_ASSIGNMENT:_
If a line in the listing below includes the word "Toggle", pick it out.
^^^^^^^^
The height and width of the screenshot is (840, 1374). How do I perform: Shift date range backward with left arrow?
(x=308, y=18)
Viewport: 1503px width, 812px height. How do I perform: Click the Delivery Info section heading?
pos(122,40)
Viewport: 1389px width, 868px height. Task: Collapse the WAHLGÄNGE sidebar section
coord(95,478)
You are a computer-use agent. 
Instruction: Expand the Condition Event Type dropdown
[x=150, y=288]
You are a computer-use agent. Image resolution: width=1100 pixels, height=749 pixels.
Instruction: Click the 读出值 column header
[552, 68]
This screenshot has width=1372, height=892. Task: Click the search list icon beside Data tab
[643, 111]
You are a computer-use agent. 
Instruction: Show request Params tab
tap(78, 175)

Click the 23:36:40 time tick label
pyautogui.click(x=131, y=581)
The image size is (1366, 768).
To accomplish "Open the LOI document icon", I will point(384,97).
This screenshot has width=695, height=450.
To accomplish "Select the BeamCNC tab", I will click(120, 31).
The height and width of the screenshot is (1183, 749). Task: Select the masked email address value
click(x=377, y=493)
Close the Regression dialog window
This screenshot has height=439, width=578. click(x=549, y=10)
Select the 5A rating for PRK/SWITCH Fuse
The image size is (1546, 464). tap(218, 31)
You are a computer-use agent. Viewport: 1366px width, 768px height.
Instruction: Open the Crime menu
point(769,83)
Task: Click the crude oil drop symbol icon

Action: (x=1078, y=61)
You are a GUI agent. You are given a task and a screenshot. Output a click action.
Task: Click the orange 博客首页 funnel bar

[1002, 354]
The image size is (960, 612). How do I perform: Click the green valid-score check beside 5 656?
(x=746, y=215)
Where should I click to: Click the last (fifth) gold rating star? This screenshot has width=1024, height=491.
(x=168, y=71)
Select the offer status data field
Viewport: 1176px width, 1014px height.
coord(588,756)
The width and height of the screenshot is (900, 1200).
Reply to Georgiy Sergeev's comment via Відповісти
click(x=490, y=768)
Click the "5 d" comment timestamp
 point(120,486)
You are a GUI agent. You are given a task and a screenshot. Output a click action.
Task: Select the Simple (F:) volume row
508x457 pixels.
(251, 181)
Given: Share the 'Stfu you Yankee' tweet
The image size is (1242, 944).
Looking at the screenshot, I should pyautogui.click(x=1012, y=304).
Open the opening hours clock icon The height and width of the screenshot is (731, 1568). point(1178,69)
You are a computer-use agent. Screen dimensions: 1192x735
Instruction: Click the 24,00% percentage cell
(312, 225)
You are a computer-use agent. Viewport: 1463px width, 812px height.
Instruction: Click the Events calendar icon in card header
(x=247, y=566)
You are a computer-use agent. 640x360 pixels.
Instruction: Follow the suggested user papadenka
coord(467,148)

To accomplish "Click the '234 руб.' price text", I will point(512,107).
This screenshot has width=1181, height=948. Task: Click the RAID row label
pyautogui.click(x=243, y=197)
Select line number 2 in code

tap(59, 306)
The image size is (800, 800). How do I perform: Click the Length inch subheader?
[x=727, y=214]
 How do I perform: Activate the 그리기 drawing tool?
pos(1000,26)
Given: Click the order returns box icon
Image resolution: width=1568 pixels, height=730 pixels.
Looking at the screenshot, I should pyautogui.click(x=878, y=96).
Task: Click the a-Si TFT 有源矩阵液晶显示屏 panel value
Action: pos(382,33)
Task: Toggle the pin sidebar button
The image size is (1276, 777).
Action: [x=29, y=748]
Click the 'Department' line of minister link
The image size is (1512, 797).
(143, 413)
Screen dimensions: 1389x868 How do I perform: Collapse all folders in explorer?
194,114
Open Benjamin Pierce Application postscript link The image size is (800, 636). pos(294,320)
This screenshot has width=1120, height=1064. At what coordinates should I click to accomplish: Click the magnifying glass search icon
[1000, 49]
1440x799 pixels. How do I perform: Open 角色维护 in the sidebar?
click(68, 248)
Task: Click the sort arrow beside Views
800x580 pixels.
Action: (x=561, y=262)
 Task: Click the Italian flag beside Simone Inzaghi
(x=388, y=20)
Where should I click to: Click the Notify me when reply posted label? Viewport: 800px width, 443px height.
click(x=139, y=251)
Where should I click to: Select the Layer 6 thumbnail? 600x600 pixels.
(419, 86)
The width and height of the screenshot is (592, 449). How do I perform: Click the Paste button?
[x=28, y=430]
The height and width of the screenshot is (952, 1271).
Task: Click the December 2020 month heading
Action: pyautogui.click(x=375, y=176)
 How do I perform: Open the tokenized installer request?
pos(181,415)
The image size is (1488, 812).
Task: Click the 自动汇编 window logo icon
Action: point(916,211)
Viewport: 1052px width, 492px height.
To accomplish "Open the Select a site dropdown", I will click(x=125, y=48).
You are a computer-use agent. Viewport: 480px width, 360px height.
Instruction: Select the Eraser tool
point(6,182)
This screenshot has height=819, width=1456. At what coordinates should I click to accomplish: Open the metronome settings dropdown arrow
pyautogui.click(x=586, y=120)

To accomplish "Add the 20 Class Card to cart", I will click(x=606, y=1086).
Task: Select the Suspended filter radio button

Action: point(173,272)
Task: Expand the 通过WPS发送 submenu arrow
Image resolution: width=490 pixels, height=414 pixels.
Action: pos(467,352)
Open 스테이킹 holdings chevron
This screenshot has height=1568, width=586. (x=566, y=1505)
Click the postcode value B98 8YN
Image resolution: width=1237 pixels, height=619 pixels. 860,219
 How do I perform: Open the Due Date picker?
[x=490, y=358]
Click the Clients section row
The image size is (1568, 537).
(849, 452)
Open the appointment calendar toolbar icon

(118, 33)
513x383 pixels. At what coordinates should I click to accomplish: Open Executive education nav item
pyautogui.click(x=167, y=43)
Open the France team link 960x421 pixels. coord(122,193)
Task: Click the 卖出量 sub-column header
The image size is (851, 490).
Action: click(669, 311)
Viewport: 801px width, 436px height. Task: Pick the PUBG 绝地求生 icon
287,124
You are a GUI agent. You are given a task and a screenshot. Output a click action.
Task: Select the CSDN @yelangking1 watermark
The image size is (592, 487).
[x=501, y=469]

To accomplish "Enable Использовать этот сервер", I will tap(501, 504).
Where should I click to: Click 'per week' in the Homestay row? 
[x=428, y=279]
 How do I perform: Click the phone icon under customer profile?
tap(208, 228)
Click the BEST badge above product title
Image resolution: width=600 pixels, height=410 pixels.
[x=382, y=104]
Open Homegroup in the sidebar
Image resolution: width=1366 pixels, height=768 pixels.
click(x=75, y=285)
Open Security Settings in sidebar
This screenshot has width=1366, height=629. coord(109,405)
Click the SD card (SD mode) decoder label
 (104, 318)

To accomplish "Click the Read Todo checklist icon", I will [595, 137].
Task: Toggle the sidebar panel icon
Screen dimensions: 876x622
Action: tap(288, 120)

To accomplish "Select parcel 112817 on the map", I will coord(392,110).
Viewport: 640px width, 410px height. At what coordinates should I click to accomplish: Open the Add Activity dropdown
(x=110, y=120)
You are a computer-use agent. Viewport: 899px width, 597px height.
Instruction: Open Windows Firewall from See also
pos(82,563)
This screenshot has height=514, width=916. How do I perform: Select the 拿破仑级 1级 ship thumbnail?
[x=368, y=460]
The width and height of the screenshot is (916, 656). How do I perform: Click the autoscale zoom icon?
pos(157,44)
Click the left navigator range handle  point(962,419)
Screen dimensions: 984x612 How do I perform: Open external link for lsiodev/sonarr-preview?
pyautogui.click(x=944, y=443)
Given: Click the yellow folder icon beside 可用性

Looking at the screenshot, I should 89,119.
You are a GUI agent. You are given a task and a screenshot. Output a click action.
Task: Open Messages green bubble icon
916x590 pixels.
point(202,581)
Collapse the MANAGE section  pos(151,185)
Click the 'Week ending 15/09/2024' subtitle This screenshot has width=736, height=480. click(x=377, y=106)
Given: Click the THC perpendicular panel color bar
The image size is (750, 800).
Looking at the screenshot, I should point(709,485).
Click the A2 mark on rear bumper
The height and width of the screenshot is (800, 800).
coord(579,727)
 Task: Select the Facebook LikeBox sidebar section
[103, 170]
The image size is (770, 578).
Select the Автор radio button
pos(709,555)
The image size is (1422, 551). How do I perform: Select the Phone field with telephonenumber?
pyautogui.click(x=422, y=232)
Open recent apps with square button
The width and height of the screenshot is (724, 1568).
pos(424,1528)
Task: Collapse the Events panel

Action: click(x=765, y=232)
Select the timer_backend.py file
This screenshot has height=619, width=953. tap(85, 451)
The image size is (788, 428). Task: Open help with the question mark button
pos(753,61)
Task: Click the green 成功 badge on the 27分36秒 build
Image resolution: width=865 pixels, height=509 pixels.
^^^^^^^^
_PROBLEM SOLUTION:_
Task: Toggle the pin sidebar button
Task: Toggle the sidebar panel icon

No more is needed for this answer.